Pour rédiger cet article, je me suis basée sur des sources émanant d’autorités officielles : la haute autorité de santé (HAS), la base de données publique Transparence – Santé, la base de données bibliographiques PubMed, l’Agence nationale de sécurité du médicament et des produits de santé (abrégé ANSM), les sites des sociétés savantes (la société française de neurochirurgie, la société française de neurologie, la société française d’endocrinologie, la société française de gynécologie), la base de données publique des médicaments, le rapport d’expertise du collège d’experts du 15 avril 2021 me concernant et les réponses des parties, rapport faisant suite à l’ordonnance de référé du 31 juillet 2019 référencée RG 19/148 à 19/155 au tribunal judiciaire de Poitiers.

J’ai supprimé des noms dans les extraits que j’ai mis en illustration, je n’ai gardé que le nom du Dr Philippe Page, puisqu’il s’exprime en son nom et est identifié dans le reportage du journal régional 19/20 de France 3 Poitou-Charentes.

▶ [DONNÉES EXTRAITES]
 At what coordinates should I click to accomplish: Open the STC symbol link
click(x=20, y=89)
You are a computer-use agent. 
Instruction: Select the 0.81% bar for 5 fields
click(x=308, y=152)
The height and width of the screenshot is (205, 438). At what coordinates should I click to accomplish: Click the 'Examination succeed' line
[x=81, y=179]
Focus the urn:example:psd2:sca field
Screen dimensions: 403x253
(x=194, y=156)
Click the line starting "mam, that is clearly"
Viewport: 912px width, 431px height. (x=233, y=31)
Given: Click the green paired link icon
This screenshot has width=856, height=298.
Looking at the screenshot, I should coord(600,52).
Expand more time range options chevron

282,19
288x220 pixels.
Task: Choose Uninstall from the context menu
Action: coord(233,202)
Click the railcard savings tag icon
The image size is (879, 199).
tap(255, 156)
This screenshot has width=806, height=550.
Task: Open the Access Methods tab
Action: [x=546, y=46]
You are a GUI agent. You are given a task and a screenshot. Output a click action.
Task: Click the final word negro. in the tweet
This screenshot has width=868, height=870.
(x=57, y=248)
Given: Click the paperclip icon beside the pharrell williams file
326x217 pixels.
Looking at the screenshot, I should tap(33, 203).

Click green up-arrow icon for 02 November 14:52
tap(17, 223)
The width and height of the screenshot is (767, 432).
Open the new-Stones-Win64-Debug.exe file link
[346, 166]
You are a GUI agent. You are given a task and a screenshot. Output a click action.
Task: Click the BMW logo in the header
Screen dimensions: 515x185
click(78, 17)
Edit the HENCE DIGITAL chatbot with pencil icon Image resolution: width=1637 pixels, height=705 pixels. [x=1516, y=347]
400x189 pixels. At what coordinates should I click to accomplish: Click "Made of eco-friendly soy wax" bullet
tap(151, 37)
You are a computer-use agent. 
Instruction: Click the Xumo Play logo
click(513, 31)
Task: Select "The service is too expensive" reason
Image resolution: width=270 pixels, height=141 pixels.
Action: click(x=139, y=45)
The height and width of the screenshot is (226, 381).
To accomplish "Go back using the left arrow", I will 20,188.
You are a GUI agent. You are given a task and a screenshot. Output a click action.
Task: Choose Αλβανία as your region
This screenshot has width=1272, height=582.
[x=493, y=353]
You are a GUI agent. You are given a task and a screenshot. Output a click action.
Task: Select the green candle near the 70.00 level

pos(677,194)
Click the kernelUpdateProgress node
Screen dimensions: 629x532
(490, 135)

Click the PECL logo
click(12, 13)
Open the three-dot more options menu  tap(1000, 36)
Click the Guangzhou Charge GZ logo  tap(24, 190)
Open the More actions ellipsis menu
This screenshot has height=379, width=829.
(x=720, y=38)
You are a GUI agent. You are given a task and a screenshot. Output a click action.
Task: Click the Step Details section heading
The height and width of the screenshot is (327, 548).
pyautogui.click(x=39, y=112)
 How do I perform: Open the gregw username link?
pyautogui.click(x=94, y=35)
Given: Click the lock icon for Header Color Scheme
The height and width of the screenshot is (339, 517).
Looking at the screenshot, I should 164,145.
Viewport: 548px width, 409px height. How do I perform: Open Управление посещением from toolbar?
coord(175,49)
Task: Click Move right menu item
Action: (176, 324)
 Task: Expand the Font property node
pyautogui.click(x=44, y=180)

▶ [QUESTIONS]
(1) Relevez toutes les sociétés savantes nommées dans l'extrait sur les sources de l'article.
(2) Poursuivez l'extrait sur les sources de l'article après sa dernière phrase.
Les données proviennent d'une source distincte de l'extrait.

▶ [CORRIGÉ]
(1)
- la société française de neurochirurgie
- la société française de neurologie
- la société française d'endocrinologie
- la société française de gynécologie

(2)
Conflits d’intérêt potentiels

J’ai entrepris une longue procédure judiciaire civile pour faire reconnaître l’imputabilité de mes méningiomes à l’Acétate de cyprotérone (Androcur et ses génériques) et obtenir réparation des dommages qui en découlent, voir les liens vers mes articles précédents à la fin du présent article.

Je suis adhérente de l’Association Méningiomes dus à l’Acétate de cyprotérone, aide aux Victimes Et prise en compte des Autres molécules (Amavea). J’ai croisé le Dr Page plusieurs fois dans la salle d’attente des consultations de neurochirurgie du CHU de Poitiers et il m’a vue une fois aux urgences du même hôpital suite à une chute, en 2016.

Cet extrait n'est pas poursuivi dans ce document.